**THE TASKS**
• a. Decide whether each statement below agrees with the article on lease guarantees, answering yes or no and quoting the text's deciding words exactly. (i) Most leases today were entered into on or after 1 January 1996. (ii) Under an authorised guarantee agreement, a former tenant remains liable for the performance of every later assignee of the lease. (iii) Whether a variation to the lease releases the guarantor depends on how the guarantee is drafted and what kind of variation it is.
• b. Reproduce the passage from the article on lease guarantees that begins at the words "June quarter date: Guarantees" and ends after the words "of the variation.".

**DOCUMENT SEGMENT**
________________

June quarter date: Guarantees - a timely reminder


With the June quarter date approaching, commercial landlords are concerned that they are going to be out of pocket as tenants are unable to pay rent and service charge.

Guarantees are one route to securing payment that remains open despite the current restrictions on enforcement.

Is there a guarantor?

If there is a guarantor under the lease, the terms of the guarantee will provide that the guarantor must pay any rents reserved by the lease in the event that the tenant fails to do so.

Well-advised guarantors may seek to show that they have been released from their obligations under the lease. This could be because, for example, a variation to the lease has been entered into without their consent. Whether or not this effects a release of the guarantor will depend on the drafting of the guarantee and the nature of the variation.

Is the lease an ‘old’ lease or a ‘new’ lease

Nowadays most leases are ‘new’ leases, i.e. they were entered into on or after 1 January 1996. If you have an ‘old’ lease (entered into before 1 January 1996, or pursuant to an agreement for lease dated prior to 1 January 1996), the original tenant remains liable for the lease covenants for the entire duration of the term.
The Landlord and Tenant (Covenants) Act 1995 (LTCA 1995) was enacted to remove the injustice of a tenant remaining liable for, in some cases, many years after it had assigned the lease.

Under the LTCA 1995, the only way in which a former tenant can remain ‘on the hook’ for tenant covenants after it has assigned the lease, is if it enters into an authorised guarantee agreement (AGA). Under the AGA it will remain liable for the performance of its immediate assignee. Once that assignee has assigned the lease, the original tenant has no continuing liability for the tenant covenants under the lease.

________________

**COLLECTED DATA**

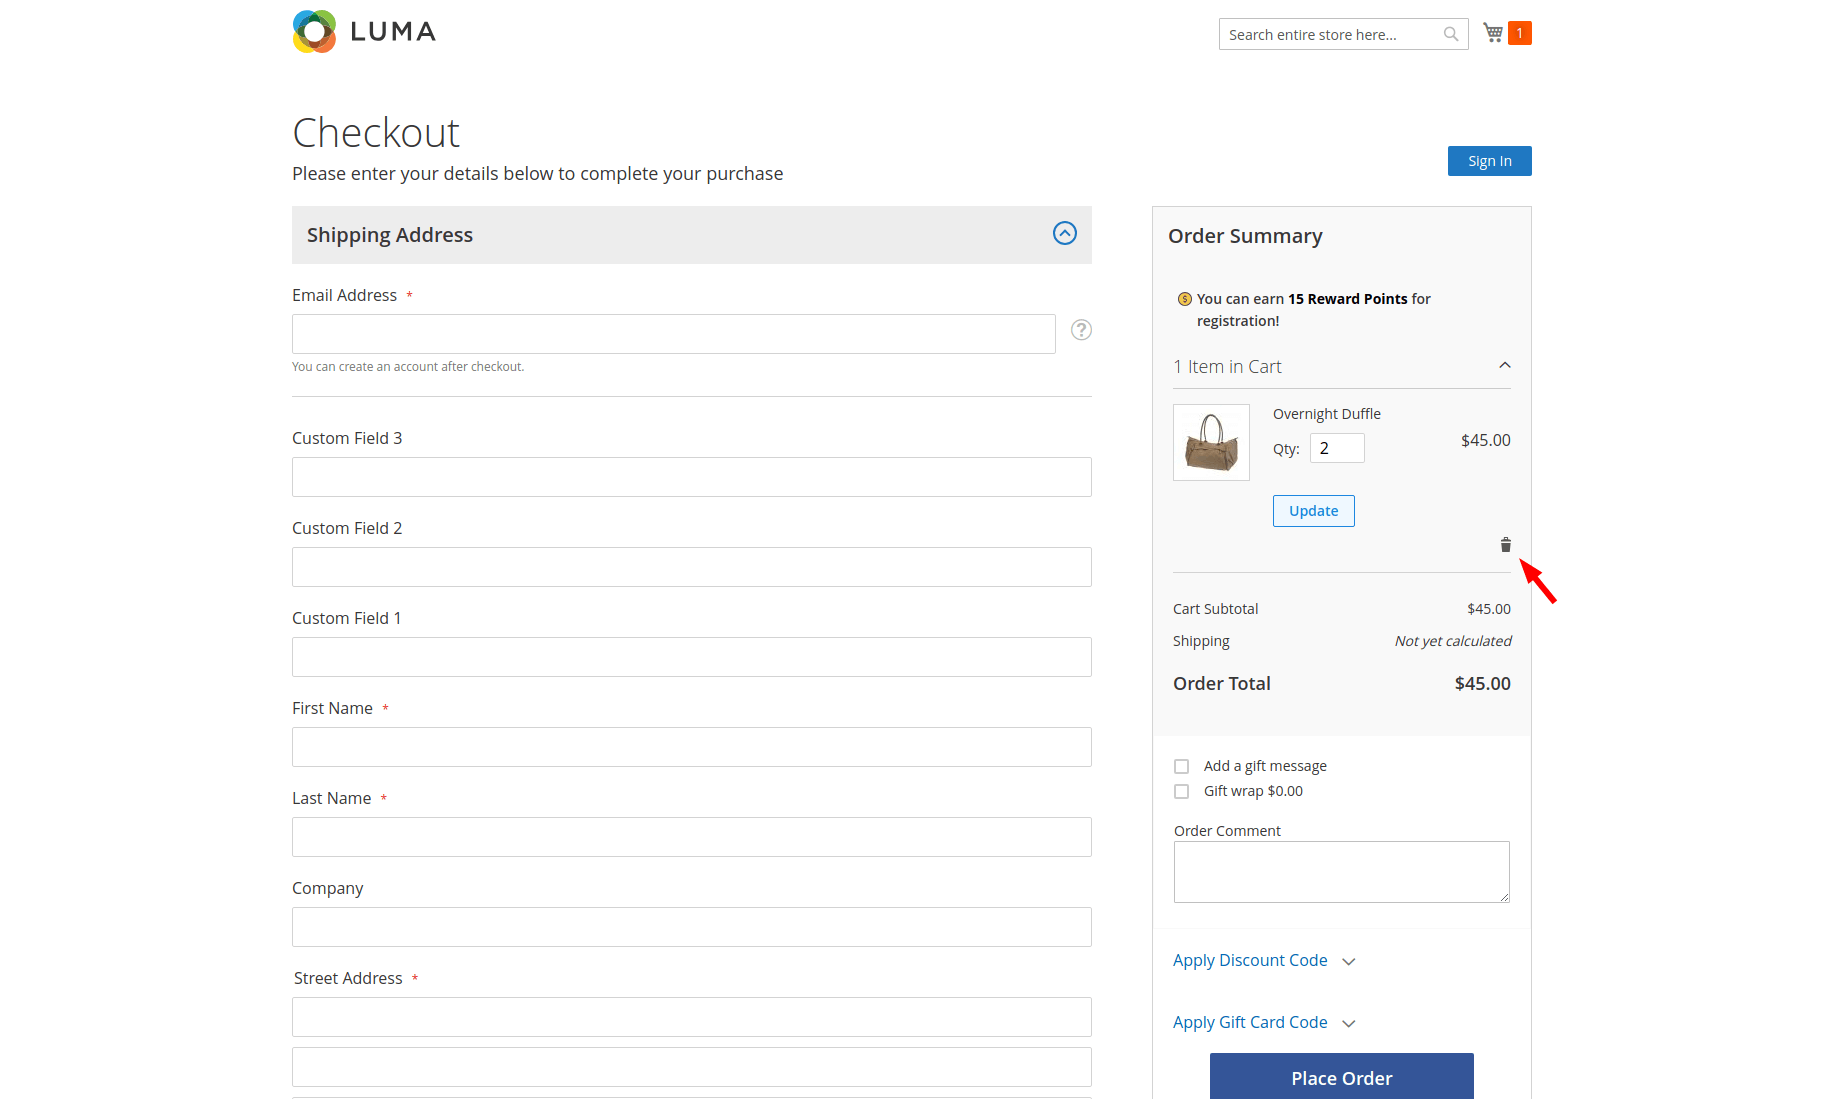Open the shopping cart icon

________________

**RESULTS OF THE TASKS**
• a.
(i) Yes: "Nowadays most leases are ‘new’ leases, i.e. they were entered into on or after 1 January 1996."
(ii) No: "Under the AGA it will remain liable for the performance of its immediate assignee. Once that assignee has assigned the lease, the original tenant has no continuing liability for the tenant covenants under the lease."
(iii) Yes: "Whether or not this effects a release of the guarantor will depend on the drafting of the guarantee and the nature of the variation."

• b.
June quarter date: Guarantees - a timely reminder


With the June quarter date approaching, commercial landlords are concerned that they are going to be out of pocket as tenants are unable to pay rent and service charge.

Guarantees are one route to securing payment that remains open despite the current restrictions on enforcement.

Is there a guarantor?

If there is a guarantor under the lease, the terms of the guarantee will provide that the guarantor must pay any rents reserved by the lease in the event that the tenant fails to do so.

Well-advised guarantors may seek to show that they have been released from their obligations under the lease. This could be because, for example, a variation to the lease has been entered into without their consent. Whether or not this effects a release of the guarantor will depend on the drafting of the guarantee and the nature of the variation.